══ ENTRIES PROVIDED ══

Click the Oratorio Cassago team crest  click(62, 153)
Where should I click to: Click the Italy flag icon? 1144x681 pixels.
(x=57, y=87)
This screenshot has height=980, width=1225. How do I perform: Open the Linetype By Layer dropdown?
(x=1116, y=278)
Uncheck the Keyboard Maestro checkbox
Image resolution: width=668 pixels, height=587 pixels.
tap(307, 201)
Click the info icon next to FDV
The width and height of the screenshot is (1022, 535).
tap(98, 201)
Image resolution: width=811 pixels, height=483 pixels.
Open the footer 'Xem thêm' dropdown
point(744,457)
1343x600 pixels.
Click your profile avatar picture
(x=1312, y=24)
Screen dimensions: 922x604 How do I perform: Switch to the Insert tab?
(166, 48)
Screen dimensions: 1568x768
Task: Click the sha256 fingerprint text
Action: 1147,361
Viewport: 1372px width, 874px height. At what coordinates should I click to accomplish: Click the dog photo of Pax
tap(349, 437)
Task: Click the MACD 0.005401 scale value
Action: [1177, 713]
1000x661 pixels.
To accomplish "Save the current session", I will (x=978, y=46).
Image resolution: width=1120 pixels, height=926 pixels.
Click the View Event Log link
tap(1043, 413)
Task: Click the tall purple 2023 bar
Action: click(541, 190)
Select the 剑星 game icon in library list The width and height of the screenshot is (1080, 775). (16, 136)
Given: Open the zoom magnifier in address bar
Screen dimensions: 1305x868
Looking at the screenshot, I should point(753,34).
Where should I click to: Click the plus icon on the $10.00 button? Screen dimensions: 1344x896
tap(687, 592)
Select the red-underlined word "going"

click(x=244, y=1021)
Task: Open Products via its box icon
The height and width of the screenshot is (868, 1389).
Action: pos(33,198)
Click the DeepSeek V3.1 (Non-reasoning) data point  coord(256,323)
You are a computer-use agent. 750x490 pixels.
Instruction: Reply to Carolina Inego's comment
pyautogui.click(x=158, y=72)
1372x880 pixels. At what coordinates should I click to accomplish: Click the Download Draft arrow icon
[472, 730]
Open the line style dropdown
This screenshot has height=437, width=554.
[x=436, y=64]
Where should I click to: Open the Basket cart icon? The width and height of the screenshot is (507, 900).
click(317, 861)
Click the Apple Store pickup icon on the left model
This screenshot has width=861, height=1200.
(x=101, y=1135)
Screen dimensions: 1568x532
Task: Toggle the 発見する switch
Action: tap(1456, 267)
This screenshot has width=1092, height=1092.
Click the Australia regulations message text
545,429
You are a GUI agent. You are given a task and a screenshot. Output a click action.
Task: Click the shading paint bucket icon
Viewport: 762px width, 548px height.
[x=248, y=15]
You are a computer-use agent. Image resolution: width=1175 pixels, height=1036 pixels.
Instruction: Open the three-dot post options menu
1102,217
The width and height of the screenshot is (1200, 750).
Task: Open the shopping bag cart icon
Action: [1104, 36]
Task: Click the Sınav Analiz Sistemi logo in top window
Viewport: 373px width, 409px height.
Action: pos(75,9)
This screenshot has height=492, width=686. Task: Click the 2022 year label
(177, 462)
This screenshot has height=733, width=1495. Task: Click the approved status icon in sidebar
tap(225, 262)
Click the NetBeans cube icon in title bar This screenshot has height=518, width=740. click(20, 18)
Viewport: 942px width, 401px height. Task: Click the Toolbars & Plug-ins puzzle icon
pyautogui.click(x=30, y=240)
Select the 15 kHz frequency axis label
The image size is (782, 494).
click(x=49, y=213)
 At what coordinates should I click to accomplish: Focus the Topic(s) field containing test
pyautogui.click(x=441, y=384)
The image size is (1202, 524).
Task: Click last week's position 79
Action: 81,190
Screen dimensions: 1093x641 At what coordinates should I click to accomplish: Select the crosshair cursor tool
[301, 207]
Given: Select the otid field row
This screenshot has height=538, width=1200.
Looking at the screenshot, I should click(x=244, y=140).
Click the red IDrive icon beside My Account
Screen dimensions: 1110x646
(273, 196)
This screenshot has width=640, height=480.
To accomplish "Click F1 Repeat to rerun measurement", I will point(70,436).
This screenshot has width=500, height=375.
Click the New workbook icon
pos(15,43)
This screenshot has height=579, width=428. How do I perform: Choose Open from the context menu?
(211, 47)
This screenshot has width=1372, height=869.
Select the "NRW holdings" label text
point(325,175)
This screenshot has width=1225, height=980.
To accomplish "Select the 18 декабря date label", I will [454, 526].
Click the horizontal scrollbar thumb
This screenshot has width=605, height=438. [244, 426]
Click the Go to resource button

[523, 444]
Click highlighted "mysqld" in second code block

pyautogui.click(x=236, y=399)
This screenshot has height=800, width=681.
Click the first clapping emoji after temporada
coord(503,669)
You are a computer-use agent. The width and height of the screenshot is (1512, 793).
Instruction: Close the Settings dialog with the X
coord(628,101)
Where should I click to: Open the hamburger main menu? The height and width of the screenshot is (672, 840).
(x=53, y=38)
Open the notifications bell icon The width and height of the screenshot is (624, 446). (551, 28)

═══

▶ [TASK]: Write out the lines of the entries, word for word, from the first through the one containing "Image resolution: width=1120", and stop at that line.

▶ [ANSWER BOX]:
Click the Oratorio Cassago team crest  click(62, 153)
Where should I click to: Click the Italy flag icon? 1144x681 pixels.
(x=57, y=87)
This screenshot has height=980, width=1225. How do I perform: Open the Linetype By Layer dropdown?
(x=1116, y=278)
Uncheck the Keyboard Maestro checkbox
Image resolution: width=668 pixels, height=587 pixels.
tap(307, 201)
Click the info icon next to FDV
The width and height of the screenshot is (1022, 535).
tap(98, 201)
Image resolution: width=811 pixels, height=483 pixels.
Open the footer 'Xem thêm' dropdown
point(744,457)
1343x600 pixels.
Click your profile avatar picture
(x=1312, y=24)
Screen dimensions: 922x604 How do I perform: Switch to the Insert tab?
(166, 48)
Screen dimensions: 1568x768
Task: Click the sha256 fingerprint text
Action: 1147,361
Viewport: 1372px width, 874px height. At what coordinates should I click to accomplish: Click the dog photo of Pax
tap(349, 437)
Task: Click the MACD 0.005401 scale value
Action: [1177, 713]
1000x661 pixels.
To accomplish "Save the current session", I will (x=978, y=46).
Image resolution: width=1120 pixels, height=926 pixels.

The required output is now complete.